Article:
****************************************

A Beginner’s Guide to Database Application

Clouds and Numbers

 

What is a Database Application?

A database application is basically a computer program that is allowing multiple users to log in, manage and share data. Since the arrival of online database software and software as a service (SAAS) intended for all sizes of businesses, database applications are now accessible an irreplaceable part of business data management.

There is a wide range of uses for database applications. Nowadays, most companies store their data using database applications. Examples of database applications range from basic clients information trackers and tasks lists management to elaborate banking and airline systems.

It used to take a team of seasoned developers and programmers or a comprehensive grasp of programming languages to design database applications. With the current era of citizen programmers, many companies like ours now offer end-users the possibility to design their own database applications without any programming skills.

 

Tips to design your own database applications without programming

A few months ago, I finally put into words the recipe to design your perfect database application by yourself. There are five easy steps: Think, Scribe, Browse, Build and Try. Here is the new and improved version of my recipe.

 

1.  Think!

The first questions you need to ask yourself before starting to build your database application are very simple. What is the essential data my company needs to track? What do I specifically need to know about this data?

For example, almost all B2B or even B2C businesses need to keep track of their prospects and clients information. But the data you need to track about your clients is industry specific and even business specific. When it comes to database application design, we don’t believe in one size fits all. You first need to sit and think about the fields you want to see appear in your database application. Do you need to know the height and weight of your clients? Their age? The number of employees their company employs? Take some time to think about this, it will save you a lot of time down the road.

 

2.  Scribe!

Get the pen and paper and map your database application on paper. What information should come first? What goes where? Do you need sections? This is basic data architecture combine with common sense. For our client tracking application, name and title should probably come first, but maybe not. It all comes down to ease of use. Again, take the time. Draw a few drafts and discuss it with your team.

****************************************

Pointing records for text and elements
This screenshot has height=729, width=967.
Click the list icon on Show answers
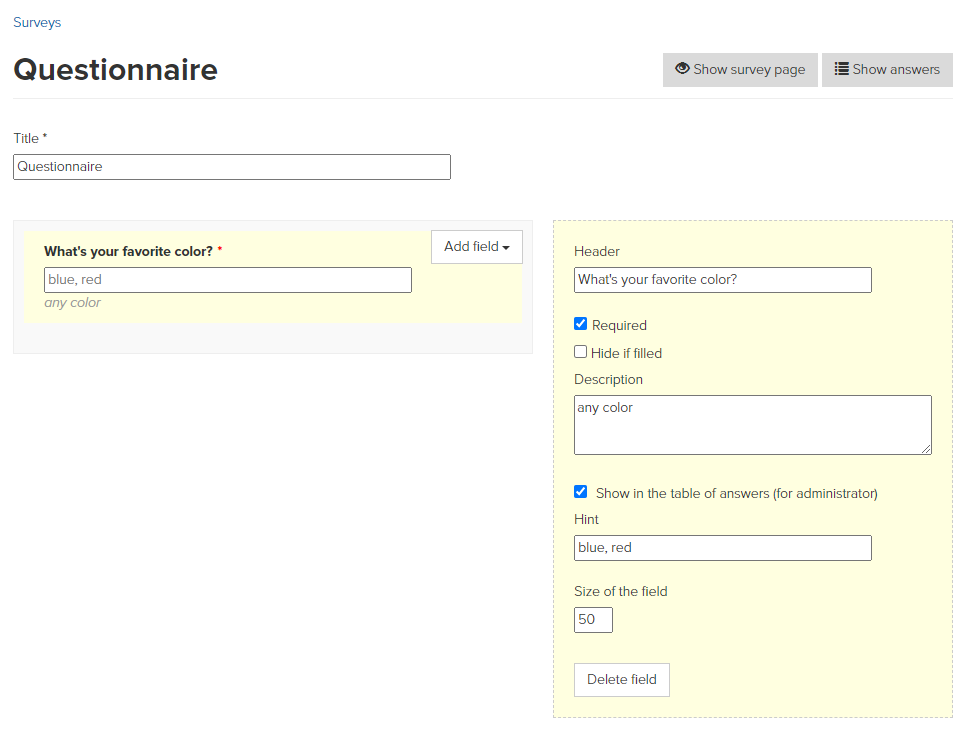click(842, 69)
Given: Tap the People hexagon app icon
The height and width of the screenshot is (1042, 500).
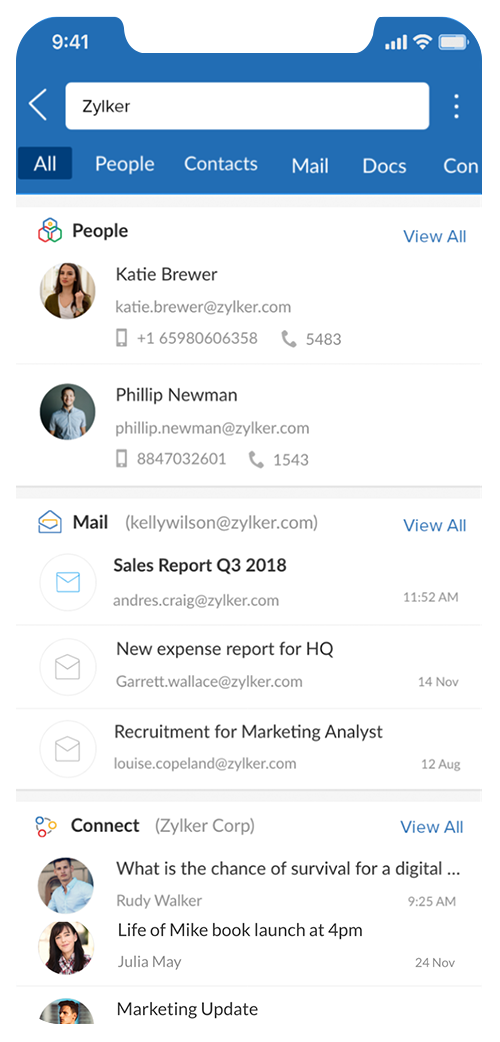Looking at the screenshot, I should (50, 231).
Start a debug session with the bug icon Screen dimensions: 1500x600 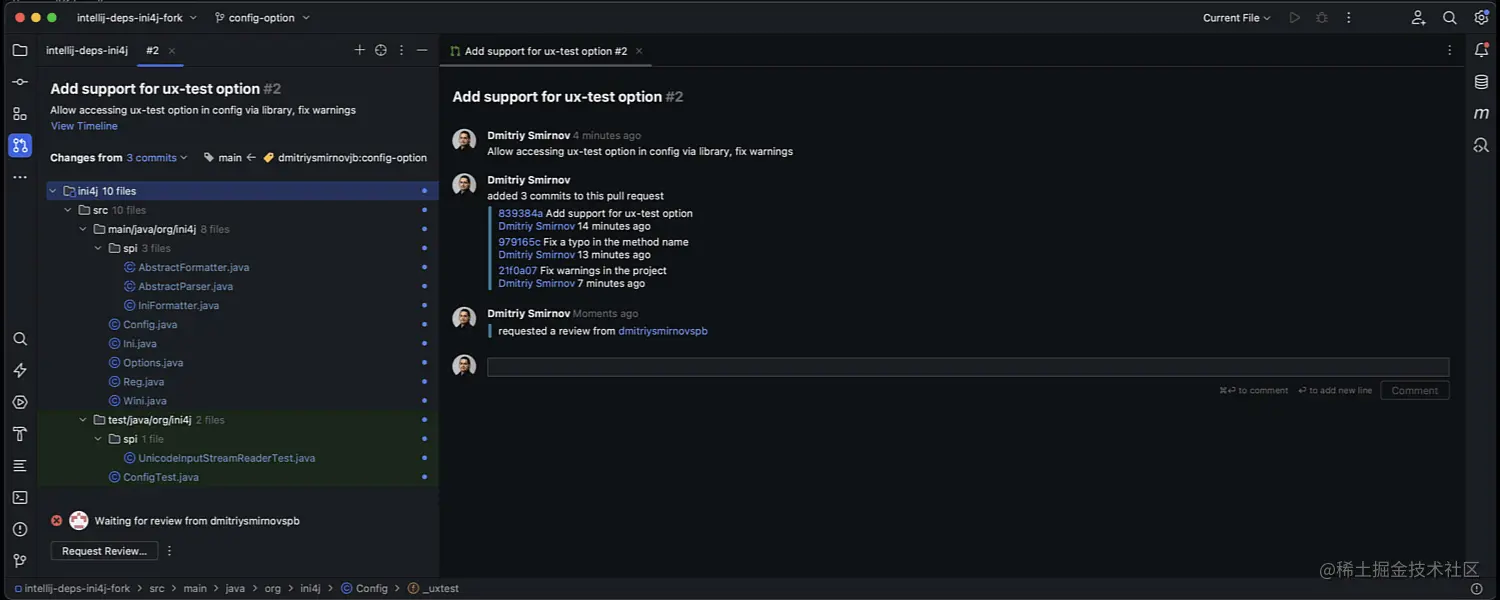(x=1322, y=17)
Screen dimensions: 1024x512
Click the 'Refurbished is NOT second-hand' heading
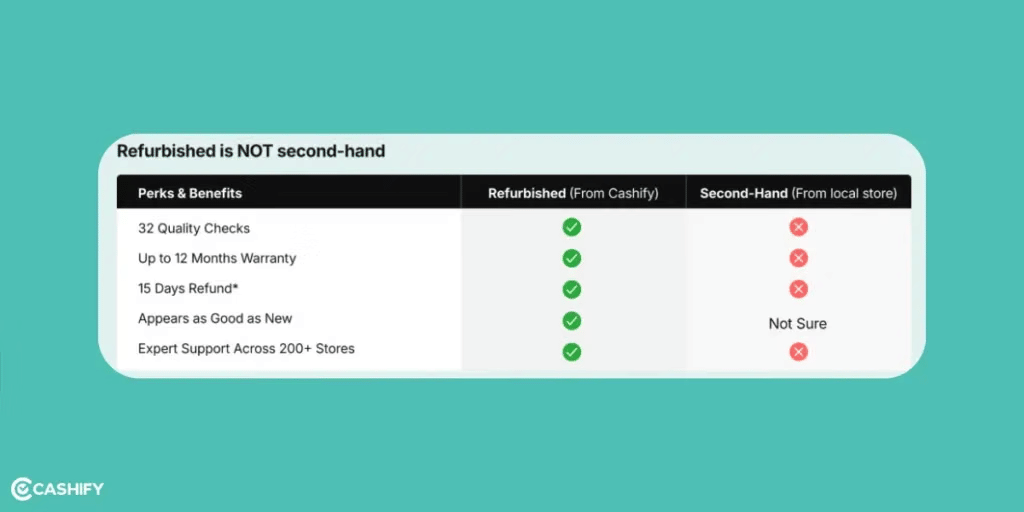point(251,152)
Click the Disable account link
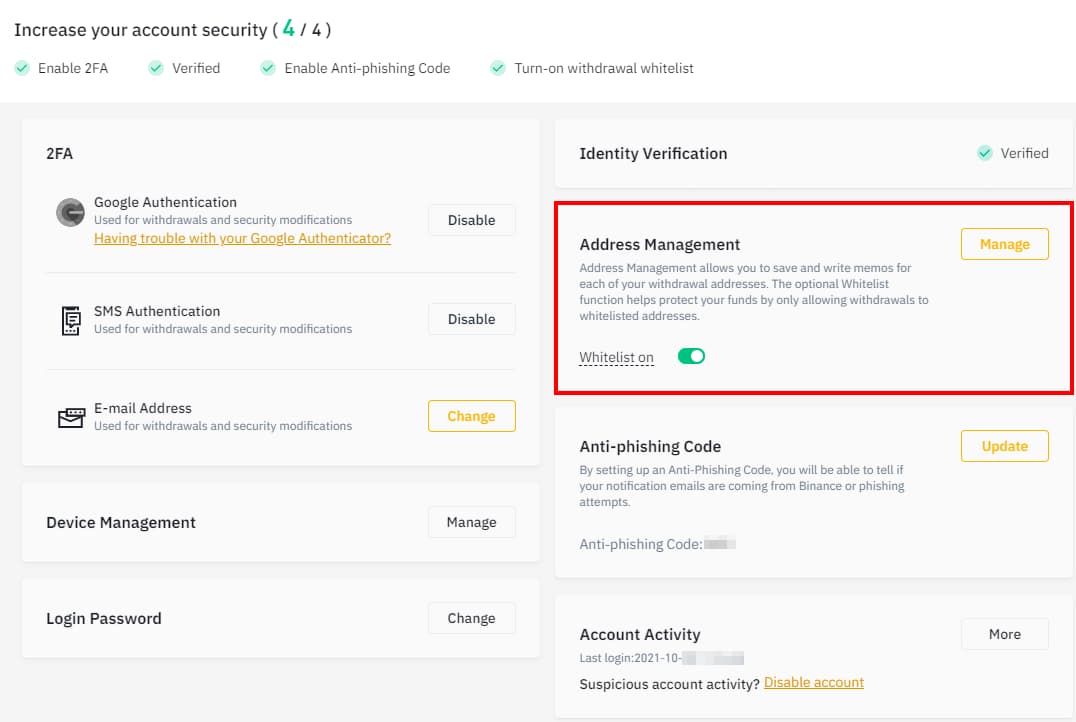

****************************************

The exercise:
Please copy word for word the passage of the database application guide that opens with the words containing "Tips to design" and closes with "about this data?".

The reply:
Tips to design your own database applications without programming

A few months ago, I finally put into words the recipe to design your perfect database application by yourself. There are five easy steps: Think, Scribe, Browse, Build and Try. Here is the new and improved version of my recipe.

 

1.  Think!

The first questions you need to ask yourself before starting to build your database application are very simple. What is the essential data my company needs to track? What do I specifically need to know about this data?